Civile

Mps, ok sanzioni Consob per conflitto di interesse in bond "Casaforte"

Francesco Machina Grifeo

La Cassazione, con una serie di sentenze, certifica il conflitto di interessi della Banca Monte Paschi di Siena nell'operazione "Casaforte". Fu la prima cartolarizzazione collocata ai piccoli risparmiatori (per un totale di 1,5mld di euro), portata avanti dalla banca nel tentativo di risollevarne i ratios patrimoniali dopo l'acquisto di Antonveneta. L'operazione denominata «Chianti classico» prevedeva la dismissione di 683 filiali del Gruppo a un veicolo consortile (Perimetro) grazie a un finanziamento della Banca stessa. Mps poi cedette pro soluto alla società veicolo Casaforte i crediti derivanti da quel finanziamento. Con le sentenze da 16322 a 16326, dunque, la Cassazione ha respinto i ricorsi di Giancarlo Pompei, Federico Vitto e Giovanni Conti, tutti nel Comitato Finanza della Banca (Conti, responsabile anche dell'Area management risk) contro le sanzioni (3mila euro ciascuno, Conti 10.500 euro), irrogate da Consob e confermate in appello, per violazione delle procedure di pricing. Ma ha anche bocciato il ricorso di Lorenzo Gorgoni, sanzionato nel 2014 per 150mila euro dalla Consob, perché nella sua qualità di componente del Cda di Mps aveva violato le disposizioni del Tuf relative agli intermediari.

In particolare, nel collocamento sul mercato primario dei titoli Casaforte e nella successiva negoziazione sul mercato secondario, la Banca aveva «omesso di identificare e gestire adeguatamente i conflitti di interesse che, già insiti nell'operazione, hanno assunto rilevanza e dimensioni ancora maggiori a causa di specifiche iniziative commerciali e di pressioni nella rete distributiva».

Un conflitto di interesse che, secondo la Corte di appello di Firenze che aveva già rigettato l'opposizione di Gorgoni, sussisteva «in ragione della contrapposizione tra l'impegno incondizionato al riacquisto dei titoli assunto dalla Banca e l'interesse della stessa a che i sottoscrittori non si avvalessero della facoltà di disinvestimento, tenuto conto che l'istituto aveva necessità di non superare il limite di detenibilità dei titoli del 10% e che a tal fine aveva stipulato con la Banca IMI un accordo di riacquisto in caso di superamento della soglia del 9% a condizioni particolarmente onerose». Tale conflitto non era stato «portato a conoscenza della clientela» mentre «risultava provata l'adozione di una serie di iniziative aventi lo scopo di disincentivare la vendita dei titoli», essendo stati fissati target precisi per ciascuna filiale. Iniziative, prosegue la decisione, «idonee ad impedire agli operatori di agire in modo indipendente senza pregiudizio per i clienti».

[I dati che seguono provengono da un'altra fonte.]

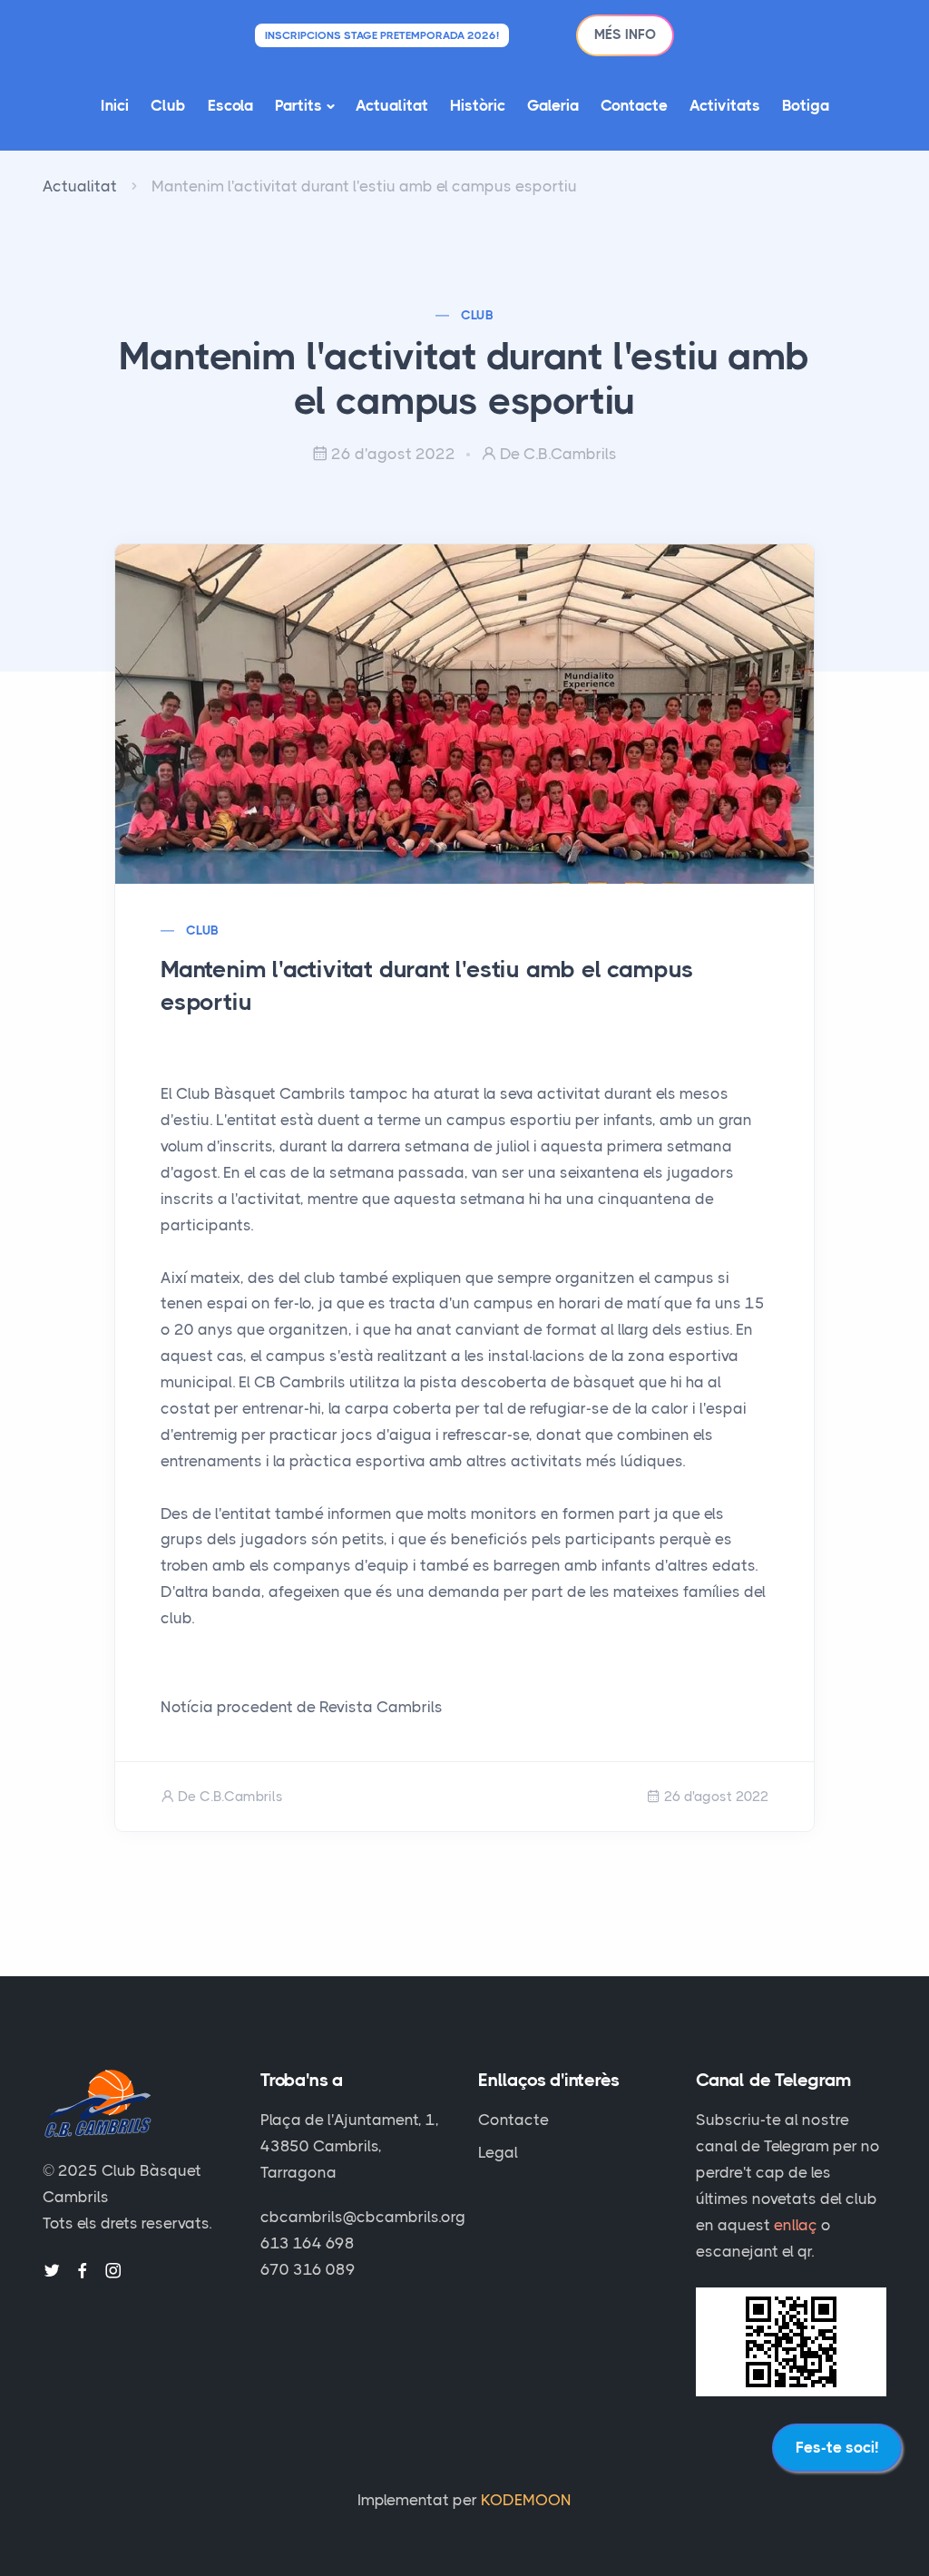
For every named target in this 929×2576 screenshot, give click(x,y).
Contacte (634, 105)
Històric (477, 105)
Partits (298, 105)
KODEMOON (526, 2500)
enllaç (795, 2225)
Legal (498, 2152)
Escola (230, 105)
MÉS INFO (625, 34)
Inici (115, 105)
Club (168, 105)
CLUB (477, 315)
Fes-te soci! (837, 2447)
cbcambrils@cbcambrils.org (362, 2217)
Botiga (805, 105)
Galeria (553, 105)
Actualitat (392, 105)
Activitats (724, 105)
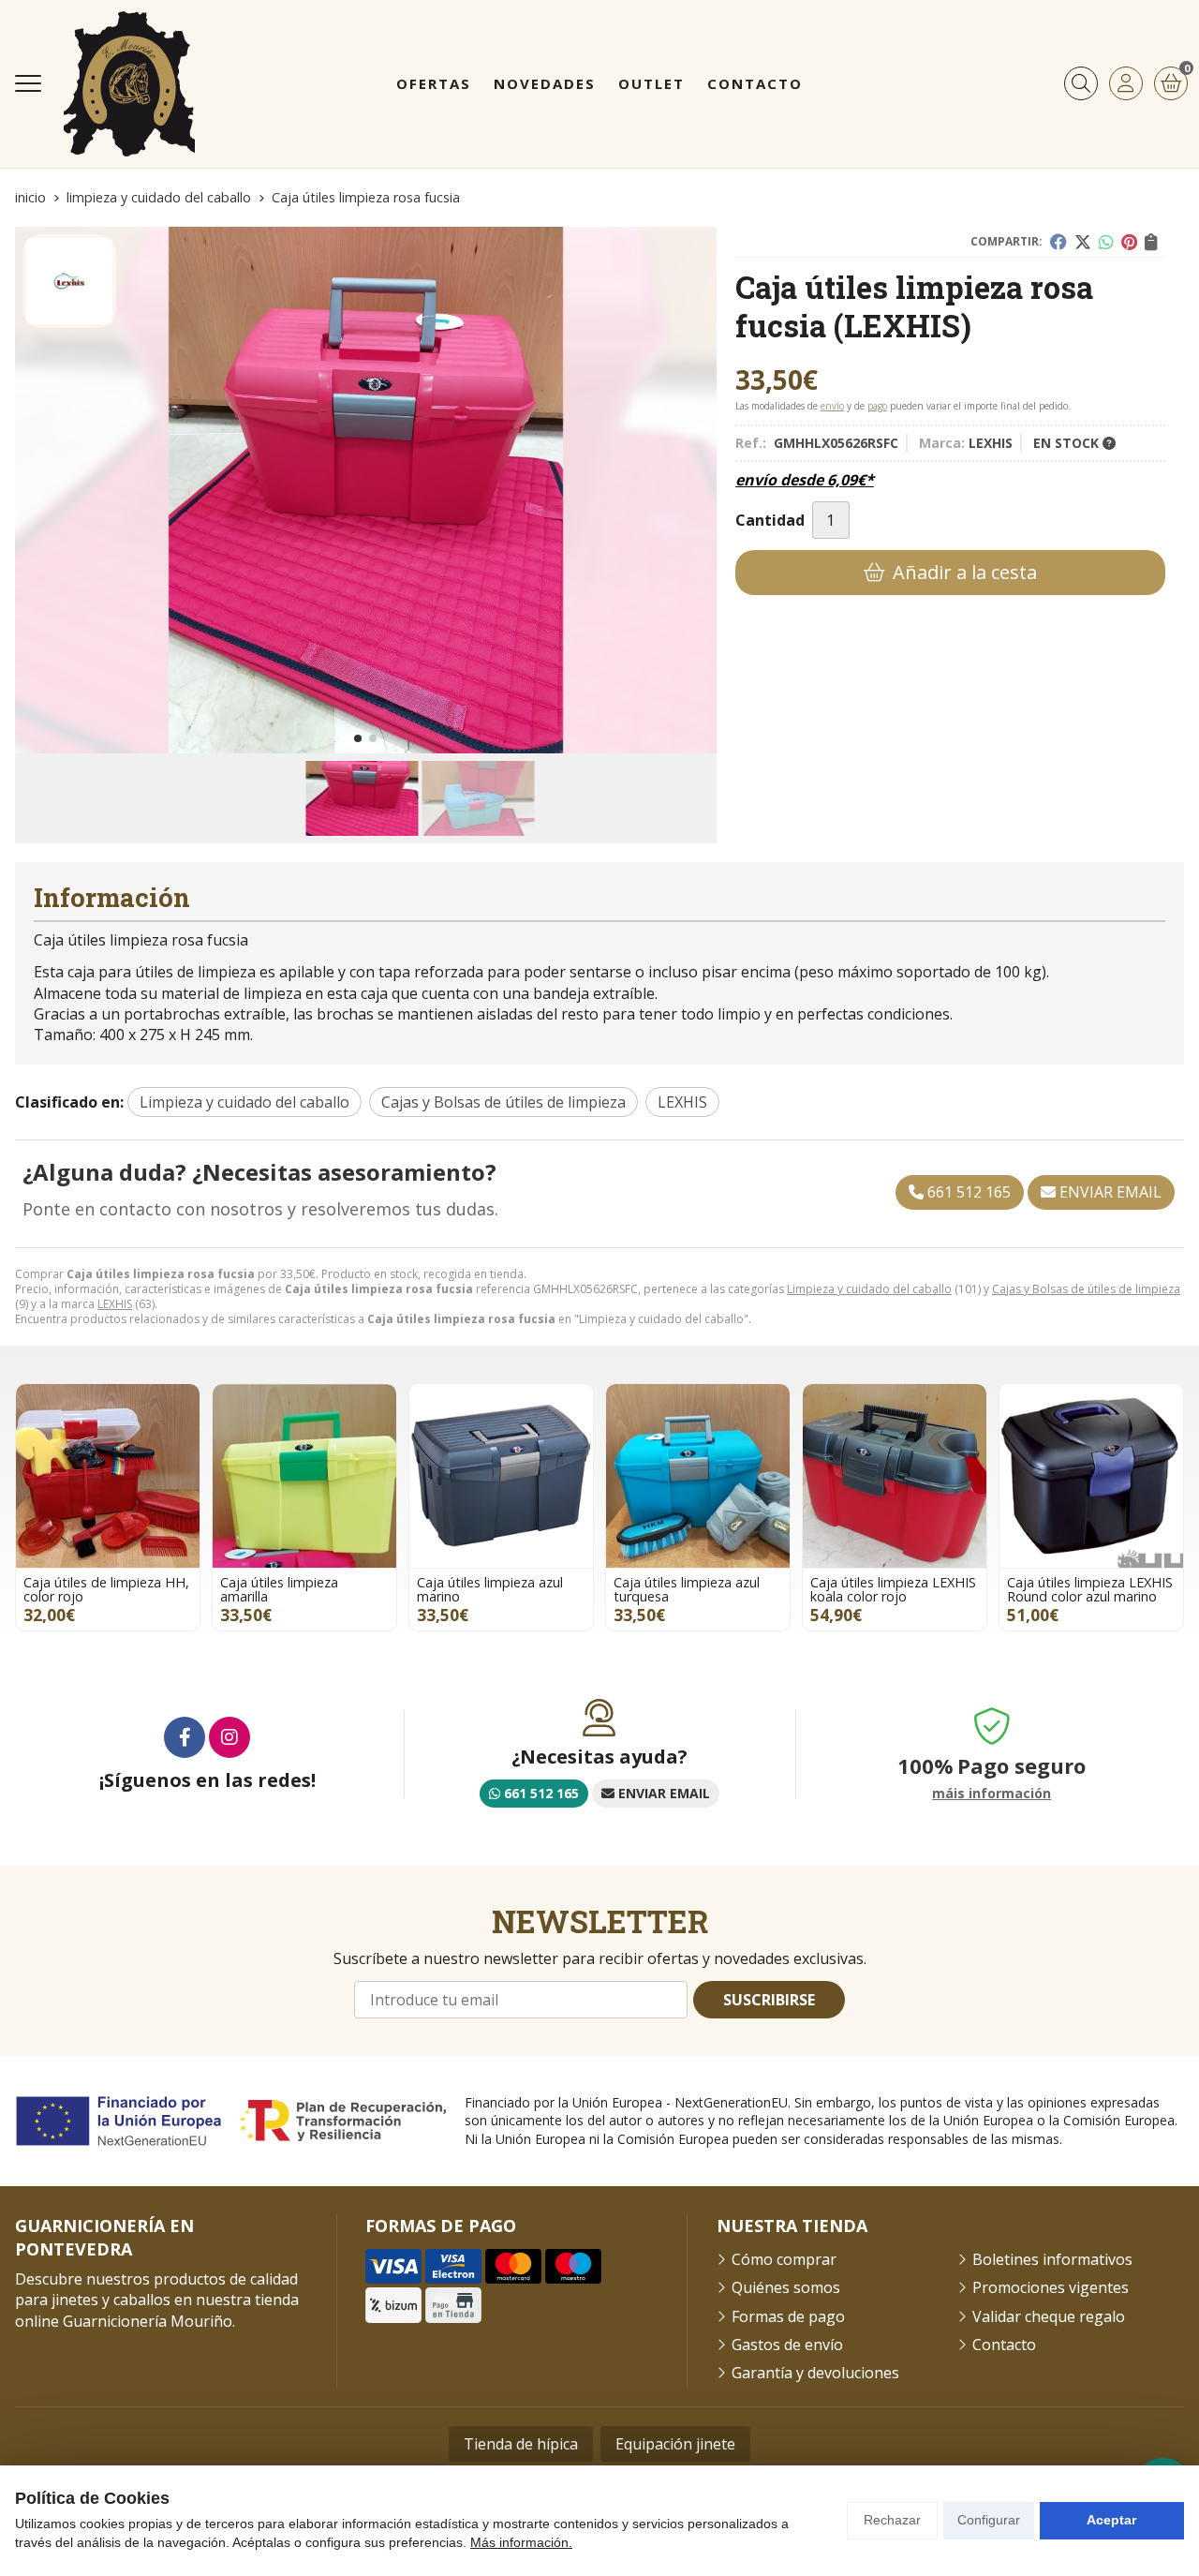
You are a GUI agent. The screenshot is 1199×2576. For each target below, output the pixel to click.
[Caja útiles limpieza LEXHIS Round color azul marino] (1091, 1476)
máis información (991, 1794)
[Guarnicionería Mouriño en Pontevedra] (129, 83)
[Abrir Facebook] (184, 1737)
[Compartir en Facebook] (1058, 241)
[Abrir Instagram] (229, 1737)
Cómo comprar (784, 2259)
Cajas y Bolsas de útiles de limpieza (1086, 1289)
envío (832, 405)
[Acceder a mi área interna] (1126, 83)
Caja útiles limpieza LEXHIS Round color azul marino (1090, 1588)
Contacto (1004, 2344)
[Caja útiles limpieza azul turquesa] (698, 1476)
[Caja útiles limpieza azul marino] (501, 1476)
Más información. (521, 2542)
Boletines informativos (1052, 2259)
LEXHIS (114, 1304)
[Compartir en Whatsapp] (1106, 241)
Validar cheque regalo (1048, 2316)
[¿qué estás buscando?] (1081, 83)
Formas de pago (788, 2316)
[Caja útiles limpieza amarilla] (304, 1476)
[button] (358, 738)
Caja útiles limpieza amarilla (279, 1588)
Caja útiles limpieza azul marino (490, 1588)
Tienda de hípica (521, 2444)
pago (877, 405)
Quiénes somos (786, 2287)
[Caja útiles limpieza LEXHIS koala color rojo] (894, 1476)
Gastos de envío (787, 2344)
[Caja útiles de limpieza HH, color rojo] (108, 1476)
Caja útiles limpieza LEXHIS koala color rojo (893, 1588)
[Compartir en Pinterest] (1129, 241)
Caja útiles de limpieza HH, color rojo (106, 1588)
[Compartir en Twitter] (1082, 241)
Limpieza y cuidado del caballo (869, 1289)
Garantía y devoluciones (815, 2372)
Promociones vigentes (1050, 2287)
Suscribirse (769, 1999)
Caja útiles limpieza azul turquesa (687, 1588)
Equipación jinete (675, 2444)
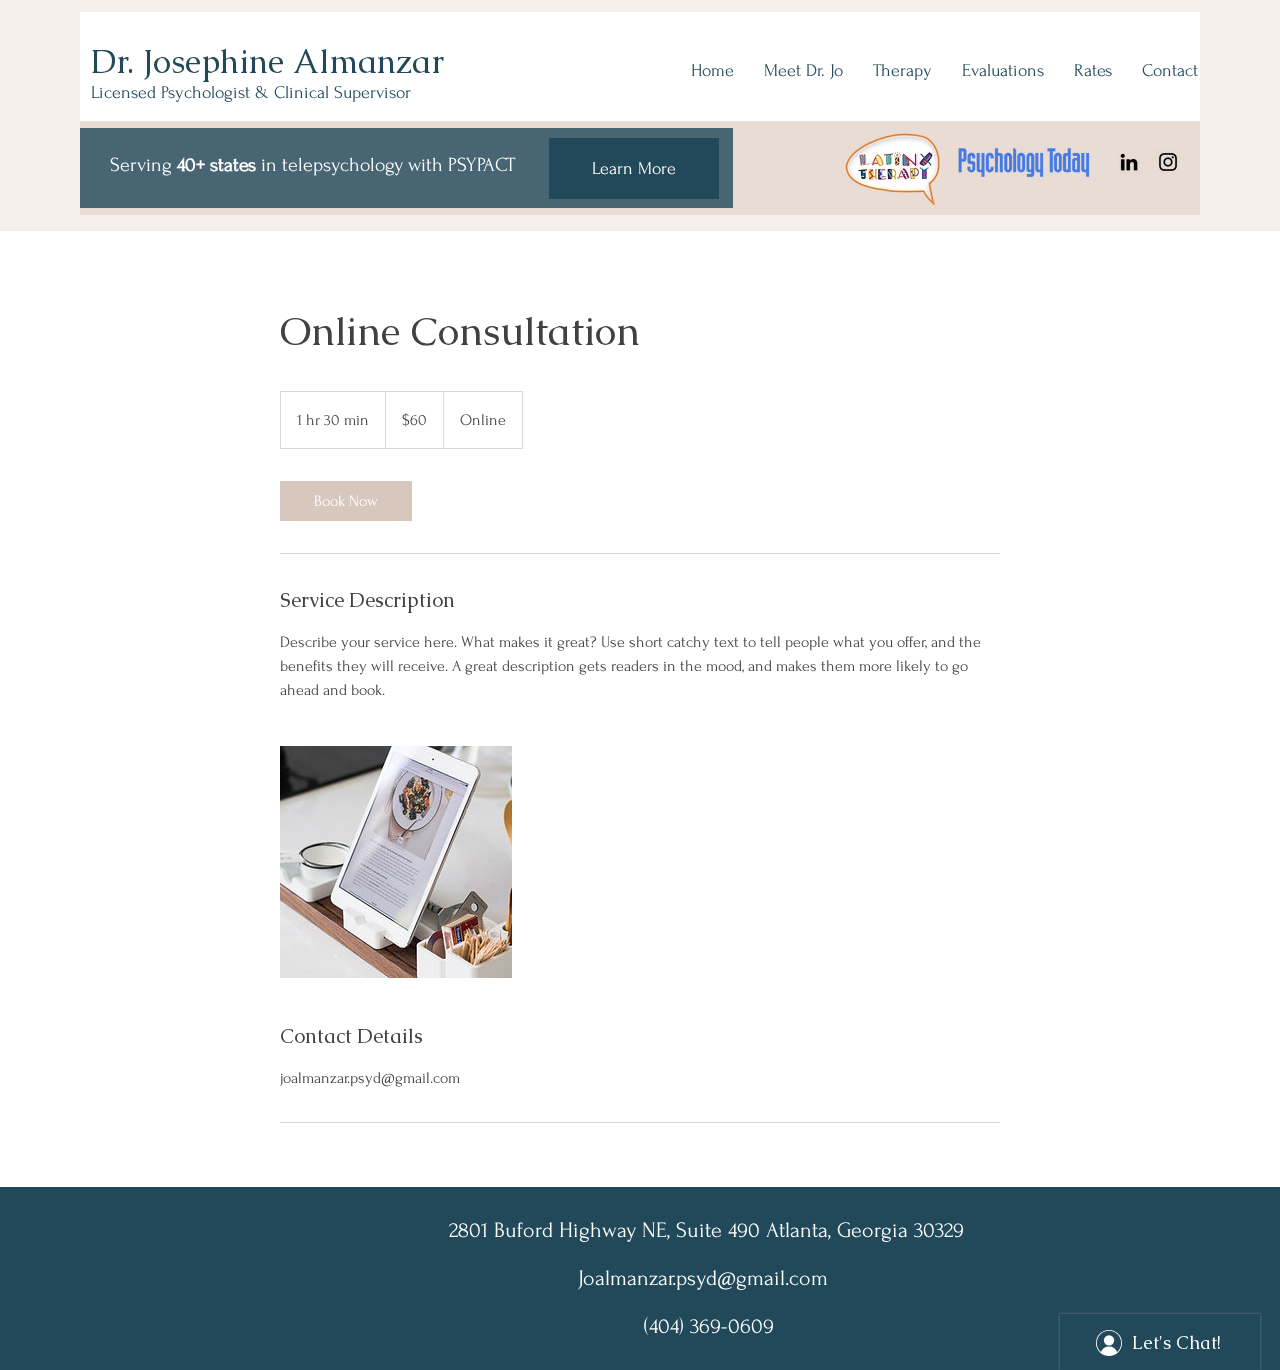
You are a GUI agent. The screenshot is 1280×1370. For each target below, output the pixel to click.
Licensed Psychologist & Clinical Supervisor (251, 92)
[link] (346, 501)
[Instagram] (1168, 162)
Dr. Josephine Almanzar (267, 61)
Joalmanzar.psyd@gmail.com (703, 1278)
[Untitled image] (396, 862)
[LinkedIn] (1129, 162)
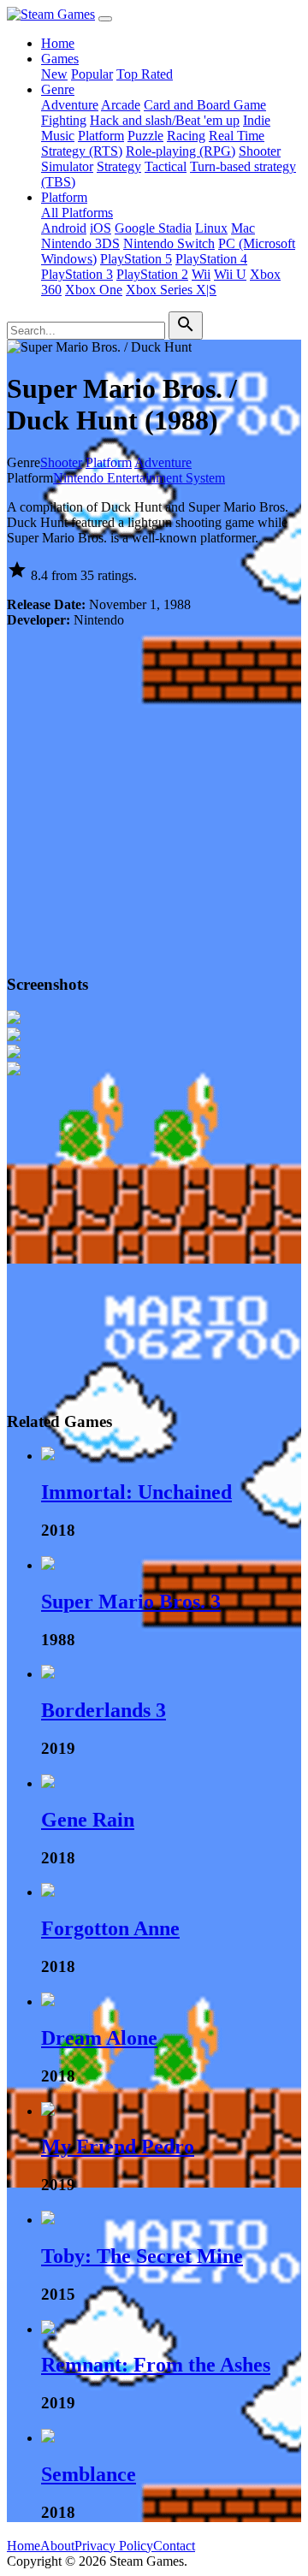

Tornando invece al primo gruppo di manager, la Cassazione ha confermato la sanzione perché la banca «non si era dotata di una procedura per il pricing dei prodotti emessi dal gruppo oggettiva, coerente e stabile nel tempo, concedendo così alle strutture deputate ampi margini di discrezionalità nella scelta delle metodologie da utilizzare e creando i presupposti per la realizzazione di condotte non corrette, favorite dall'assenza dei necessari vincoli e di idonei presidi di controllo». In tutti i casi infatti la Banca aveva adottato modifiche della «profilatura dei prodotti e dei clienti» che «non corrispondevano a protocolli generali e obiettivi, ma avevano carattere discrezionale e strumentale al solo fine di agevolare la collocazione dei titoli sul mercato».

In particolare, la Banca aveva adottato una nuova metodologia con l'effetto di «ridurre il livello di rischio associato ai prodotti della banca e quindi di allargare la platea dei clienti potenzialmente adeguati all'acquisto». I titoli erano così stati classificati in classi inferiori a F4 «a fronte di un profilo assegnato dalla procedura formalmente vigente pari a F4-F5». Al punto che nel maggio 2012 «il 98% dei titoli avrebbe dovuto essere classificato nelle classi F4-F5 mentre, per via delle suddette modifiche, l'88% era stato mantenuto nelle classi F1-F2». (Leandro Polidori, Responsabile compliance, condannato a 90 mila euro, ha invece rinunciato al ricorso).